SELECTED PASSAGE:
It seems OpenPGP is still riddled with SHA-1. Git kind of avoided the problem (https://github.blog/2017-03-20-sha-1-collision-detection-on-...). What's your plan to deal with the issue?
I am not aware of any outstanding SHA-1 issues that would require a change in the current RFC4880 OpenPGP standard. There was an obscure attack that involved generating two keypairs with colliding SHA-1 signatures and getting a third party to sign one of them but you can just use a different hash (say SHA256). The SHA-1 used in the MDC portion of the authenticated encryption mode doesn't and is very unlikely to ever represent any security weakness (the hash used there doesn't require any particular cryptographic properties). SHA-1 is used for the key fingerprint, but the use of a hash with collision resistance is not required in general for key fingerprints. An attacker could in theory create two different keys with the same fingerprint, but then they would just own two keys that would be hard for to distinguish from one another. You don't sign the fingerprints, you sign the actual public key. In general, it would be a bad idea to specify that the hash used for a key fingerprint required collision resistance as that would mean that the fingerprint would have to be something like an unusable 256 bits long to prevent birthday attacks.

PROVIDED INFORMATION:

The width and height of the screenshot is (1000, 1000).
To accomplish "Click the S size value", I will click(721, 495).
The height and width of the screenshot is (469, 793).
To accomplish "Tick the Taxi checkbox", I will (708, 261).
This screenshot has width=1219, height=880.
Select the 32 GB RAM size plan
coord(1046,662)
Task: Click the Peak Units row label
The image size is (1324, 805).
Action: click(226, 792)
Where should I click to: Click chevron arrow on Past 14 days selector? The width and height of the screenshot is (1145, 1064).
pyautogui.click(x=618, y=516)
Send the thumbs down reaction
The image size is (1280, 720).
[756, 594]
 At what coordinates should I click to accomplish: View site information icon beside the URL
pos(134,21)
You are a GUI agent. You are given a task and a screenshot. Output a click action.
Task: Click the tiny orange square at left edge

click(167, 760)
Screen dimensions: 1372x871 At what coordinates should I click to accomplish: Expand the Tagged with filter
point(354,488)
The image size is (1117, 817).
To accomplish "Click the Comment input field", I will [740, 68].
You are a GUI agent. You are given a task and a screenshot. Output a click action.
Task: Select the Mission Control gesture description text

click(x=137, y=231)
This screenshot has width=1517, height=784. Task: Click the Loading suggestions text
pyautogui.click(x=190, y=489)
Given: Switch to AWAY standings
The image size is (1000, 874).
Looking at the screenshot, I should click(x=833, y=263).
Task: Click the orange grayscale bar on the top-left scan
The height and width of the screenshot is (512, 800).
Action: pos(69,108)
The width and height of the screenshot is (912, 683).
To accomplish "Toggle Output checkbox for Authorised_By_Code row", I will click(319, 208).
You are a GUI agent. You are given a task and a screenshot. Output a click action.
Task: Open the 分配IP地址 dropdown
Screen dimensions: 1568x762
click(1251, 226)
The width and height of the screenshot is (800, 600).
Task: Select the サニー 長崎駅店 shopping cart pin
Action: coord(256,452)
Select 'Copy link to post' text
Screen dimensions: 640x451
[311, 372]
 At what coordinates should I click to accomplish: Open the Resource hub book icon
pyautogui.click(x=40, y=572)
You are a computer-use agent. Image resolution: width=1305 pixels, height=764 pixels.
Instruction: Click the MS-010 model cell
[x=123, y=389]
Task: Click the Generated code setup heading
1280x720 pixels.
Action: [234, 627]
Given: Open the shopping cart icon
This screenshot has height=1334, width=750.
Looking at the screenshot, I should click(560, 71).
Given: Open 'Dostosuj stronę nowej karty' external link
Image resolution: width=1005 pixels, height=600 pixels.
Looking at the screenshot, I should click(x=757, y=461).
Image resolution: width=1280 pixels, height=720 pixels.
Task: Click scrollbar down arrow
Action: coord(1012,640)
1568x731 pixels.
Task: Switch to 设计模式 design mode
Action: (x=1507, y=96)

CHALLENGES:
1. Copy out the SHA-1 discussion starting with "It seems OpenPGP" and going on through "with the issue?", swapping "riddled" for "filled".
2. In the SHA-1 discussion, which uses of SHA-1 within OpenPGP does the reply mention? List them all.
3. Write what comes next in the SHA-1 discussion, picking up after its last sentence.

THE RESULTS:
1.
It seems OpenPGP is still filled with SHA-1. Git kind of avoided the problem (https://github.blog/2017-03-20-sha-1-collision-detection-on-...). What's your plan to deal with the issue?

2.
- Signatures (the attack using colliding SHA-1 signatures)
- The MDC portion of the authenticated encryption mode
- The key fingerprint

3.
I just finished implementing sha1collision detection, and it will be integrated into rpgp soon https://github.com/rpgp/rpgp/issues/293

This is the same algorithm used by git.

There are higher level implementations that use the dates on signatures to straight out reject sha1 material, but that gives only a limited protection.

Does it support smart cards and such devices?
it‘s not builtin, but possible to integrate with

@wiktor-k is working on a tool to use rpgp to provide a simple solution to work with smartcards

Yep. We've got it working with OpenPGP Card devices (Yubikeys, Nitorkeys, etc.). The signing part was actually pretty easy and the decryption required a bit more work but the maintainer was super responsive (https://github.com/rpgp/rpgp/pull/315).

Overall I'm pretty happy with the codebase.

The PoC for using cards in git is in https://github.com/wiktor-k/monkeybagel (excuse the silly name ;).

How does it interface with the cards? IIRC the rust pcsc library used by Sequoia needed C libraries. I've been doing some NFC stuff too and was looking for a pure-rust solution if there was one.
It uses this crate: https://crates.io/crates/pcsc

On Windows and Mac it binds to system libraries. On Linux it works with pcsclite.

Btw I'm not aware of any tooling that's used by Sequoia, rather wrappers that use Sequoia and pcsc crate.